Cave Johnson (1845–1849)
Cave Johnson was born in 1793 near Springfield, Tennessee. Before attending Cumberland College and studying the law, he served in his father’s Indian-fighting regiment as a lieutenant from 1813 to 1814.
Following his service as a quartermaster, Johnson was admitted to the Tennessee bar in 1814 and was elected as prosecuting attorney for Montgomery County in 1817. In 1828, he was elected as a Jacksonian Democrat to the U.S. House of Representatives, where he served from 1829 to 1837. Johnson failed to secure reelection in 1836 but was successful in 1838; he served in the House from 1839 to 1845.

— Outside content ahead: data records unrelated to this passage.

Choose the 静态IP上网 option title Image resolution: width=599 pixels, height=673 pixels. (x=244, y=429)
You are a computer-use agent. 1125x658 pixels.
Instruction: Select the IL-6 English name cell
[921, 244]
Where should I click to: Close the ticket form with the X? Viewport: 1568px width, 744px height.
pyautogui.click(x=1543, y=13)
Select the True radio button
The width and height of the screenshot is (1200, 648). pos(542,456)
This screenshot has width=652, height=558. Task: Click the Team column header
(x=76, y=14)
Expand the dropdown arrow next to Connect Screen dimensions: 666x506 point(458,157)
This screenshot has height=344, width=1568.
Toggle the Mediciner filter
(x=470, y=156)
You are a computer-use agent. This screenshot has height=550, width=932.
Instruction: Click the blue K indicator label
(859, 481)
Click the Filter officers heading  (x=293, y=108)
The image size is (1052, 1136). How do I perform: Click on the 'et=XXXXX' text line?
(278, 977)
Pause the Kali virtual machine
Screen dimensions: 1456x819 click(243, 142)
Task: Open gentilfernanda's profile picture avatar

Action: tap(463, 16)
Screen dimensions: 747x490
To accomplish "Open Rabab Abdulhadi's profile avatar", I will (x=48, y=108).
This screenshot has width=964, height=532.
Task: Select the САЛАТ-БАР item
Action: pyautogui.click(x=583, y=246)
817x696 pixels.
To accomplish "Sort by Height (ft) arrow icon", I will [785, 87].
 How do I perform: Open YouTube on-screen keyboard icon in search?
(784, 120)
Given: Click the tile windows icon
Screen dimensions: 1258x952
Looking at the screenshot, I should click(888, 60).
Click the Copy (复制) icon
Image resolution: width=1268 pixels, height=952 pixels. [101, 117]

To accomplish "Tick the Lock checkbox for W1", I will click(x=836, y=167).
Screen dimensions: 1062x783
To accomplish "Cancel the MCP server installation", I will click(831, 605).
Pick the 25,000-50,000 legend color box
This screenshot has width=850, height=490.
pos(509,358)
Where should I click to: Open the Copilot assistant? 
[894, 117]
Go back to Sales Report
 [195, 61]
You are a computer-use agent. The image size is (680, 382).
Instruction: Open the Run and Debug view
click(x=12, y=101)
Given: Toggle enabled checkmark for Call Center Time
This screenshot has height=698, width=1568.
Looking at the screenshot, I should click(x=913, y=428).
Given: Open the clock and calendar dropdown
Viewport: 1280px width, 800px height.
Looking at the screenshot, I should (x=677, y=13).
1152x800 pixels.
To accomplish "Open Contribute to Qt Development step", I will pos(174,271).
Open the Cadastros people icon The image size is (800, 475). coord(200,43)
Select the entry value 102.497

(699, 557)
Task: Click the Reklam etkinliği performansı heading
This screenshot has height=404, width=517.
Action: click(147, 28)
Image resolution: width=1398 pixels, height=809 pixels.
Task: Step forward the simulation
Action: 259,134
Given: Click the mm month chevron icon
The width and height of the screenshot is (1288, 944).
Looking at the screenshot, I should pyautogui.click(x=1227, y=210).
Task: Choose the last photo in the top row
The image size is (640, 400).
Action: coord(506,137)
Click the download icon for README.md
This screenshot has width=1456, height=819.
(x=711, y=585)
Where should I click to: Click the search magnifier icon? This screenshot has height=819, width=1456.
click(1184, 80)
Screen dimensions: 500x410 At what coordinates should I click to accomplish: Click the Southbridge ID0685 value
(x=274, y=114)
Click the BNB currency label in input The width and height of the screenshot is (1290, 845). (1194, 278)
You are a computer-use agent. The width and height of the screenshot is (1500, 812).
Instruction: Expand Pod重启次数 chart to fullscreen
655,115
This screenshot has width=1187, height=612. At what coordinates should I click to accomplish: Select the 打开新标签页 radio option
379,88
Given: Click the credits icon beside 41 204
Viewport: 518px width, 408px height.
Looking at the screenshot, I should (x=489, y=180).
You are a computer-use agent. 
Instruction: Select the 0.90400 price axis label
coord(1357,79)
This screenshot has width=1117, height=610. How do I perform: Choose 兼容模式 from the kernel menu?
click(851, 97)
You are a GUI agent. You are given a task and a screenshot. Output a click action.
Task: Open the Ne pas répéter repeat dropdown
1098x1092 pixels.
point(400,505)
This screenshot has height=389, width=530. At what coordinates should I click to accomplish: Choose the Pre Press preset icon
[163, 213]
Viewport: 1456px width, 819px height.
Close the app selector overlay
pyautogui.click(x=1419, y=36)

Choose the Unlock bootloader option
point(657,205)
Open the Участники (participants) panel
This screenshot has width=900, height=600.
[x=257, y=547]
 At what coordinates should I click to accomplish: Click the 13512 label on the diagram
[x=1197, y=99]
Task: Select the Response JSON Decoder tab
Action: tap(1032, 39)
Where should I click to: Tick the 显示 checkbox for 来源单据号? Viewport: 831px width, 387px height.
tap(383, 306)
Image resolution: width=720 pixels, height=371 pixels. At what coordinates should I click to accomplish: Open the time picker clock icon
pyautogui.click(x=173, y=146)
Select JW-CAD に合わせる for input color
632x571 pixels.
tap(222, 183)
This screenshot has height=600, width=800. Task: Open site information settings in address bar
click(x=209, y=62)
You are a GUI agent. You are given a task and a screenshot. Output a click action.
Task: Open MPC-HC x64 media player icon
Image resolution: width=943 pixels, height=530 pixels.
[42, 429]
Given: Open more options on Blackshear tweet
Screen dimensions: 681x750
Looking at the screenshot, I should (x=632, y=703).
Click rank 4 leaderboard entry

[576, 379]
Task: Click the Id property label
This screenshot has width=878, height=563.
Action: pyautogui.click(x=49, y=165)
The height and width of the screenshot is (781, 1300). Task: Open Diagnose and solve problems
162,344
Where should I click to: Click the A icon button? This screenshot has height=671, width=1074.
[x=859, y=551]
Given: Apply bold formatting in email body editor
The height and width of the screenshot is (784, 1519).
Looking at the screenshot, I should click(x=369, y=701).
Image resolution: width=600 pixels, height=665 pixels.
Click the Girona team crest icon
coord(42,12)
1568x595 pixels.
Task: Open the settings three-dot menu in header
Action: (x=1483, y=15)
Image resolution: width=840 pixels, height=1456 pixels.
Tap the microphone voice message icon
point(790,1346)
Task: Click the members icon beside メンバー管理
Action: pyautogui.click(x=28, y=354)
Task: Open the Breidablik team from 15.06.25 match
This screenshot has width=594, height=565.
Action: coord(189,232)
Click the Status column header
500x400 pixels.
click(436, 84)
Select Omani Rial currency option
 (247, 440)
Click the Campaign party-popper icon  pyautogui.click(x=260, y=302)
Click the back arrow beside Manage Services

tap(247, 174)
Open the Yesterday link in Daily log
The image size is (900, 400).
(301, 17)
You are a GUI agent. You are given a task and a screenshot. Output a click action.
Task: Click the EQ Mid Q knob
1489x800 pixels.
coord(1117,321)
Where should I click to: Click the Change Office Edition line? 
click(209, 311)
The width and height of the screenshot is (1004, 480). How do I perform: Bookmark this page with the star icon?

When James K. Polk was elected President of the United States in 1844, he nominated close friend and adviser Cave Johnson as his postmaster general. Johnson served in that capacity for the entire four years of the Polk administration. When he left office in 1849, he returned to Tennessee and resumed the practice of law before serving, from 1850 to 1851, as judge of the Seventh Judicial Circuit Court. Three years later, in 1854, Johnson became president of the Bank of Tennessee, a position he held for six years.
In 1860, President Buchanan nominated Johnson as a U.S. commissioner to mediate between the United States and the Paraguay Navigation Company. Johnson allied with the Confederacy during the Civil War and, because of this allegiance, was refused his seat in the Tennessee State Senate in 1866. Cave Johnson died later that year.